**SUPPLIED TEXT**
....................

STUCK IN THE STATIST PAST
Friday, September 22, 2006
Tibor R. Machan
There are small signs showing that many, many people even in this relatively free society are wedded to statism -- the belief that the government is the head of society, which is itself a sort of organism. Those of us not part of the government are, in turn, its subjects, subservient to it.
According to the political philosophy of the American founders and many of the framers, government is not the head of society. Instead it is instituted or established to perform a specific function, not very different from how other professionals such as educators, scientists, doctors, and so forth are. In a complex, modern society all these have grown into nearly permanent agencies. But none of them is authorized to rule us, only to perform services for which we employ them. In other words, the relationship between citizens and government is akin to that between clients and professionals, fully voluntary and with both parties enjoying equal legal status.
However, this idea is far from truly embraced even in the United States of America, let alone around the world. One way one can notice this is by observing how often people talk of how the government "permits" this, or "allows" that, or "lets" us do something else. "Permissions" are given by superiors, not equals; or by those who own some domain, such as their home or place of business. You need permission to enter or use these because someone else own them.
But government in a free society doesn't own anything except some properties needed for it to do its job of securing our rights. So when it comes to, say, writing a book or speaking our minds or traveling or doing our work, these are not "permitted" or "allowed." These are done because we have a right to do them, not because Uncle Sam gives us permission or "lets" us do them.

....................

**TASK ITEM A**
Answer these questions about the statism essay:
(i) What date appears on it?
(ii) According to the political philosophy of the American founders, what is the relationship between citizens and government akin to?
(iii) What does government in a free society own, according to the essay?
**TASK ITEM B**
Pick up the statism essay right after its final sentence and carry its argument forward.

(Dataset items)
....................

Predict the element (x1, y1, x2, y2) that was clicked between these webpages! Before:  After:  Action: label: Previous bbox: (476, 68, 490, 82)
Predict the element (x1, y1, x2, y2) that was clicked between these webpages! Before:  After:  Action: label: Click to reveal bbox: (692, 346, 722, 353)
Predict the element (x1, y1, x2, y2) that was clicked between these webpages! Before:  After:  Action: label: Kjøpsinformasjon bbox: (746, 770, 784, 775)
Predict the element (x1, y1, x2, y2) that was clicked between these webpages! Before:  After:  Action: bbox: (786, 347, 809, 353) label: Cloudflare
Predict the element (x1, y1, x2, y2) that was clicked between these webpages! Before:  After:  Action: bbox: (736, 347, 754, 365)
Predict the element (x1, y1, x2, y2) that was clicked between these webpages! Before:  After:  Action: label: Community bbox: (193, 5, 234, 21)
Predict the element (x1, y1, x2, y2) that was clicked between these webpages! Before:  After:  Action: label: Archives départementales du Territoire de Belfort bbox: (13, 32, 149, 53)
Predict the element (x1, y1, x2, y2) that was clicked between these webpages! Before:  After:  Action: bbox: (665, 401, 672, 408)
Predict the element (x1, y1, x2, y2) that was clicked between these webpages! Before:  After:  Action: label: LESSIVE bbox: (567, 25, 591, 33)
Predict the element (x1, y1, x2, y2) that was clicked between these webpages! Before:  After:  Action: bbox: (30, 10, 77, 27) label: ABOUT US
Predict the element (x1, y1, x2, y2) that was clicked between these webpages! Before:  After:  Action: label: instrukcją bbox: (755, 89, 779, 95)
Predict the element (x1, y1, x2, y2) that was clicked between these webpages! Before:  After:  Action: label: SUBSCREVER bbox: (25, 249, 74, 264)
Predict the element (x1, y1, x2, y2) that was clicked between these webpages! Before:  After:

....................

**EXERCISE ANSWER A**
(i) Friday, September 22, 2006
(ii) The relationship between clients and professionals
(iii) Nothing except some properties it needs to do its job of securing our rights

**EXERCISE ANSWER B**
Yet a great many supposedly free citizens speak as though they were subjects, as if there were a monarchy in force and what people in the country do required the permission of the monarch -- king, tsar, pharaoh, or some similar ruler or even dictator. Even the welfare state aspires to such status, what with all of its regulatory agencies that issue licenses and permits and the like to citizens. The old governmental habit simply continues in substantial force, never mind that strictly speaking it was always a ruse, unfounded in anything like justice. Indeed, all talk about kings and such, His or Her Majesty and similar titles of status were always a sign of some people having managed to pull the wool over the eyes of millions of others, or simply subdue them by brute force. None of it was ever just and true. It was always on the order of some myth, not unlike talk about fairies or witches or mediums. All these are make-believe, even though some sadly give them credence.
The same is true of the idea that governments are in charge of us, give us permission to live and work, allow us to act this way or that. No. The reality is that governments are our hired agencies which have a specific job to do, not unlike our dentists or plumbers. Folks we hire to do perfectly honorable tasks do not rule over, but rather enter into voluntary relations with, us. And that's how governments need to be understood if indeed human beings are free and responsible adults, not wards of the state.
Unfortunately too much history has passed by during which the deception that there are natural rulers who get to run the lives of others has gone only mildly challenged. Too many places around the globe still smother under the influence of that despicable idea. And with the emergence of democracies the myth continues, based on the misguided notion that when lots of us get together and agree, we may run roughshod over the rest.
But whether it is one king or a million, none has the just authority to rule others. Here it is vital to remember the idea so well expressed by Abraham Lincoln: "No man is good enough to govern another man without that other's consent." And that means, among other things, that what we do which does not intrude on other people is something we need no permission to do. This is so even if it isn't the wisest or most prudent of things for us to do -- that's our business and no supervisor is part of the deal, not if we are free human beings, citizens, rather than subjects.